> _Required work_:
Beneath this sentence is a set of records; write each of them out exactly.

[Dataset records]
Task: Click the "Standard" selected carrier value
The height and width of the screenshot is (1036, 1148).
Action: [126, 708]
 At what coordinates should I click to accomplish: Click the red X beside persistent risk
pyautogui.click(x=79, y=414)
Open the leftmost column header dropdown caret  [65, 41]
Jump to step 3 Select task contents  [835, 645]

> _Reply_:
Task: Click the "Standard" selected carrier value
The height and width of the screenshot is (1036, 1148).
Action: [126, 708]
 At what coordinates should I click to accomplish: Click the red X beside persistent risk
pyautogui.click(x=79, y=414)
Open the leftmost column header dropdown caret  [65, 41]
Jump to step 3 Select task contents  [835, 645]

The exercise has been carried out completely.